QUOTED PASSAGE:
From 4603470bb6d73e6207b405203492c36b275eb7ce Mon Sep 17 00:00:00 2001
From: Nelson Elhage <nelhage@nelhage.com>
Date: Mon, 10 Feb 2025 18:10:11 -0800
Subject: [PATCH] Prevent the compiler from merging computed-goto dispatches

When compiling the computed-goto interpreter, every opcode
implementation ends with an identical chunk of code, generated by the
`DISPATCH()` macro. In some cases, the compiler is able to notice
this, and replaces the code in one or more opcodes with a jump into
the tail portion of a different opcode.

DATASET EXTRACT:
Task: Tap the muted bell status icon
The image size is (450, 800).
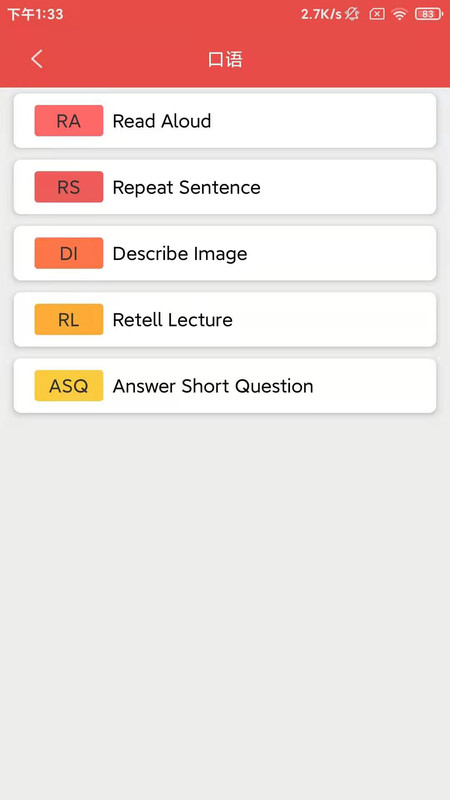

TASK A:
Answer these questions about the patch:
(i) What is the name of the patch's author?
(ii) Which macro generates the identical chunk of code at the end of each opcode implementation?
(iii) What does the compiler sometimes replace the code in one or more opcodes with?
TASK B:
Write out everything in the patch from "When compiling the" down to "a different opcode.", unchanged.
TASK C:
List every header field name in the patch that is followed by a colon.
The material above has no connection to the patch.

COMPLETE RESPONSE A:
(i) Nelson Elhage
(ii) `DISPATCH()`
(iii) A jump into the tail portion of a different opcode

COMPLETE RESPONSE B:
When compiling the computed-goto interpreter, every opcode
implementation ends with an identical chunk of code, generated by the
`DISPATCH()` macro. In some cases, the compiler is able to notice
this, and replaces the code in one or more opcodes with a jump into
the tail portion of a different opcode.

COMPLETE RESPONSE C:
From, Date, Subject